A lot has been written about the k-Means algorithm, as it is perhaps the most famous unsupervised learning algorithm, so I am not going to dive into how the algorithm works (here is one video from Coursera).
Instead, I want to focus on one of the main issues that one has to address when one is running k-Means, and that is the issue of how many clusters are there in the dataset. As k-Means does not figure this out on its own, we must supply k-Means with the number of clusters to look for.
In subsequent posts in this series on clustering, I will look at alternatives to k-Means, particularly in scenarios where k-Means does not give ideal results, even when we do know the number of clusters beforehand.
You can find a Jupyter notebook with all of the code needed to generate the results below on GitHub.
Sample Data
To generate sample data to work with, I used the make_blobs
function in scikit-learn
(sklearn.datasets.make_blobs). I designed the sample data so that visually it should be fairly obvious how many clusters there are, and then we can see how the k-Means clustering algorithm handles each one below.
Three scenarios (which are shown in the plots above):
Three simple, well-separated blobs.
The same three blobs from scenario #1, plus an additional blob very close to one of the existing ones (but all 4 are still visually separable).
The same three blobs from scenario #1, plus a fourth blob very far away.
How do we choose the number of clusters?
I will explore four options for determining the number of clusters:
The inertia parameter and the so-called "elbow plot"
The silhouette coefficient
The gap statistic
The prediction strength
Option 1: The “Elbow Plot”
This first option makes use of the inertia parameter, which is calculated as part of the k-Means algorithm itself.

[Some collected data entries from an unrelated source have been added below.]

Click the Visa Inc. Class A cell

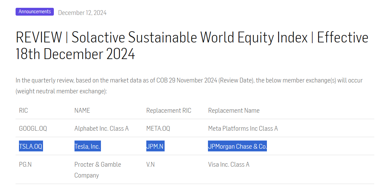tap(229, 164)
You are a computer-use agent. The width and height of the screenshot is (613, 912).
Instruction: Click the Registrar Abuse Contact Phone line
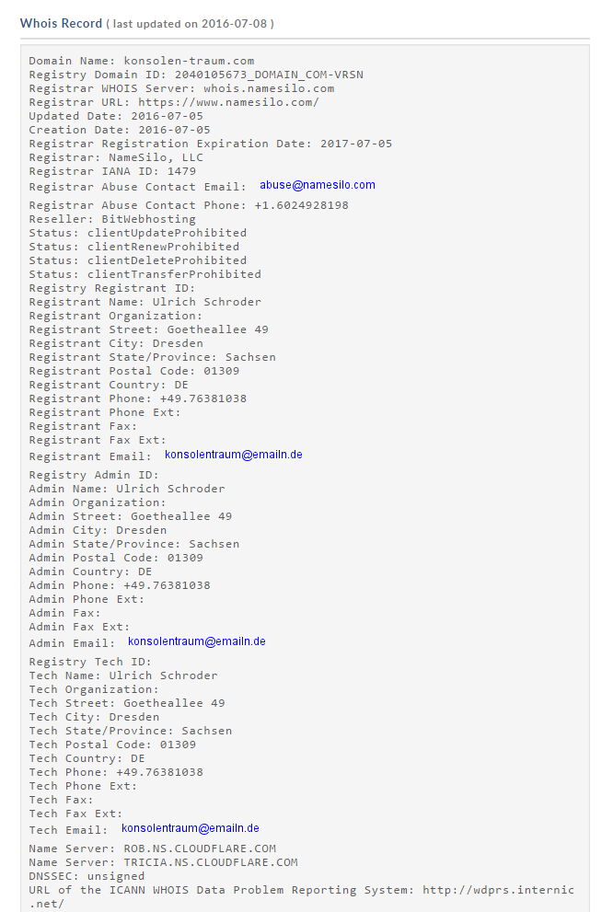pos(189,205)
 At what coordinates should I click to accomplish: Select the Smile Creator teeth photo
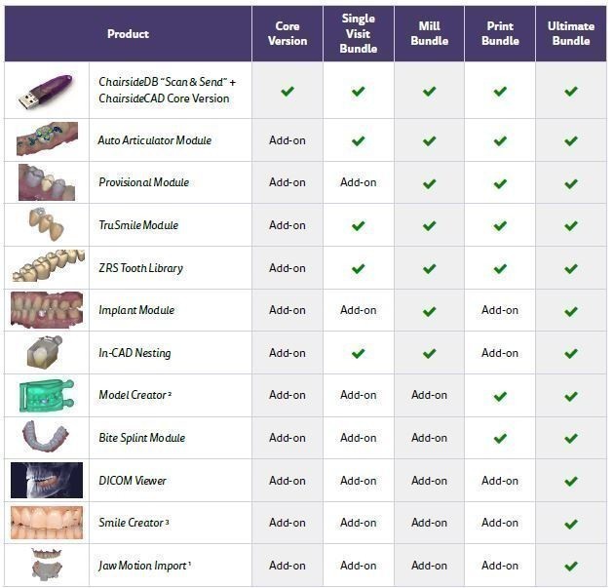point(47,523)
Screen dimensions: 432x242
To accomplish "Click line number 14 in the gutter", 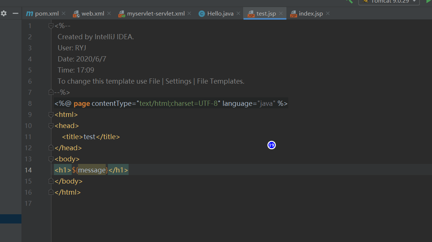I will [x=28, y=170].
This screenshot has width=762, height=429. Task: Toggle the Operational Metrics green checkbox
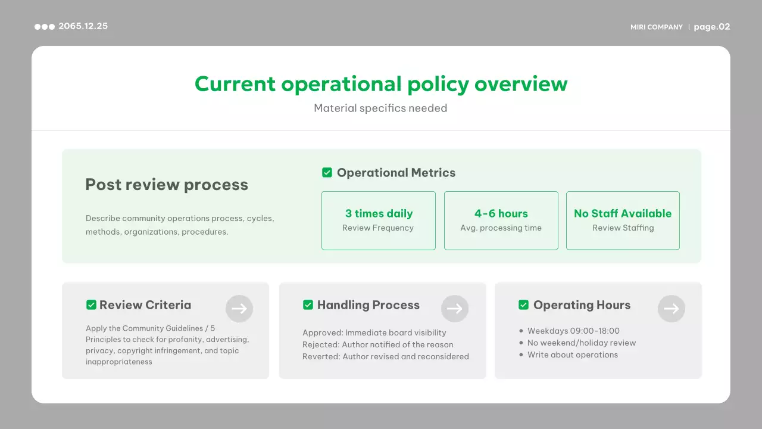(x=327, y=173)
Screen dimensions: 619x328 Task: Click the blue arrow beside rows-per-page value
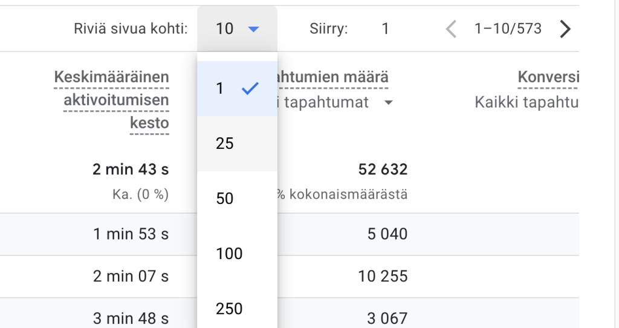[254, 29]
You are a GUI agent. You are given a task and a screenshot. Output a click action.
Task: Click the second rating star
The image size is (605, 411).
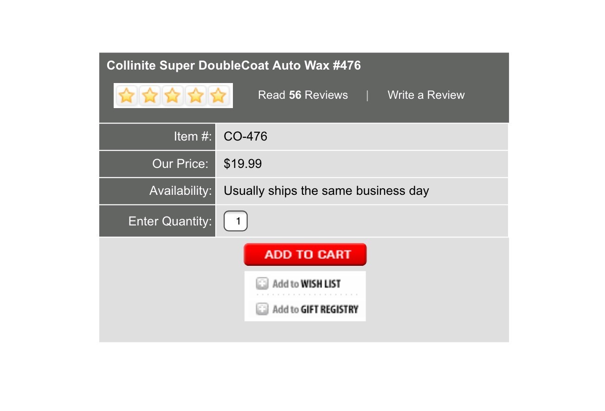tap(150, 96)
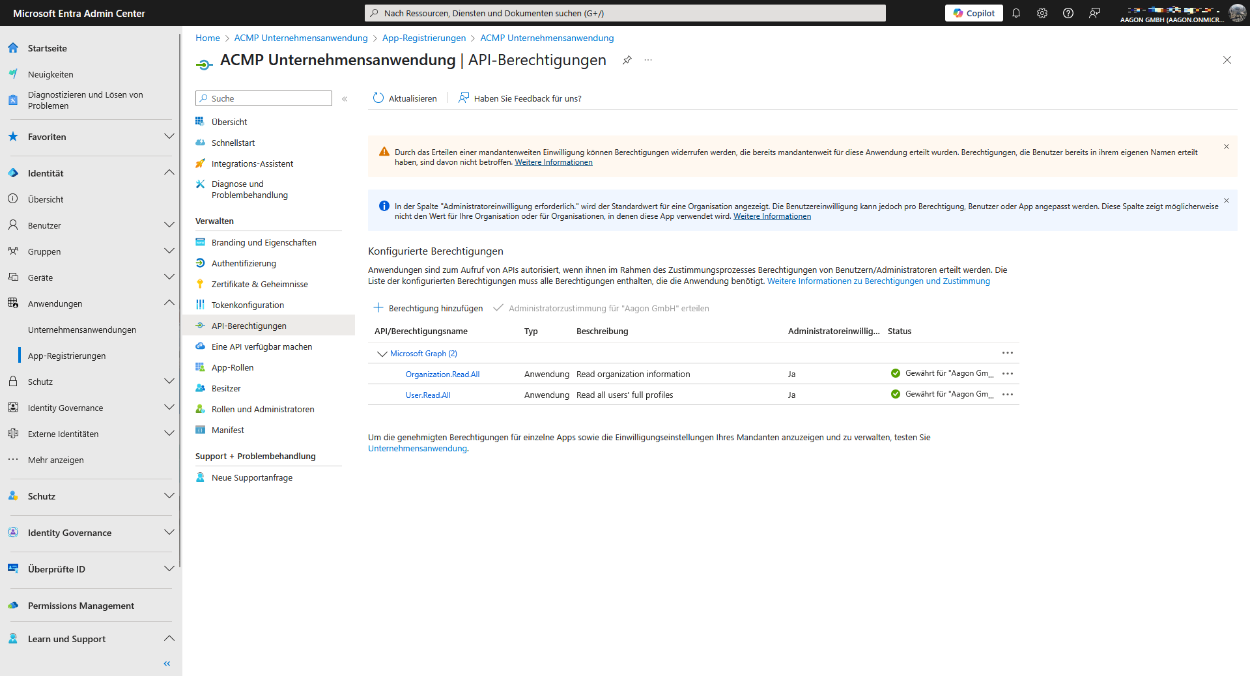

The inertia parameter is the sum of the squares of the distances of each point from its cluster center. Therefore, for the same dataset, the more clusters you have, the lower the inertia parameter is (the extreme case would be if you had as many clusters as data points and then the distance of each point from its cluster center would be zero and thus the inertia would be 0).
Therefore, one technique practitioners use is to plot the inertia versus the number of clusters (for the same dataset). Note that k-Means has to be re-run multiple times, once for each number of clusters that you want to consider. This plot of the inertia versus the number of clusters is referred to as the "elbow" plot because there should be a noticeable point where the inertia stops rapidly decreasing. This point should be the ideal number of clusters to use.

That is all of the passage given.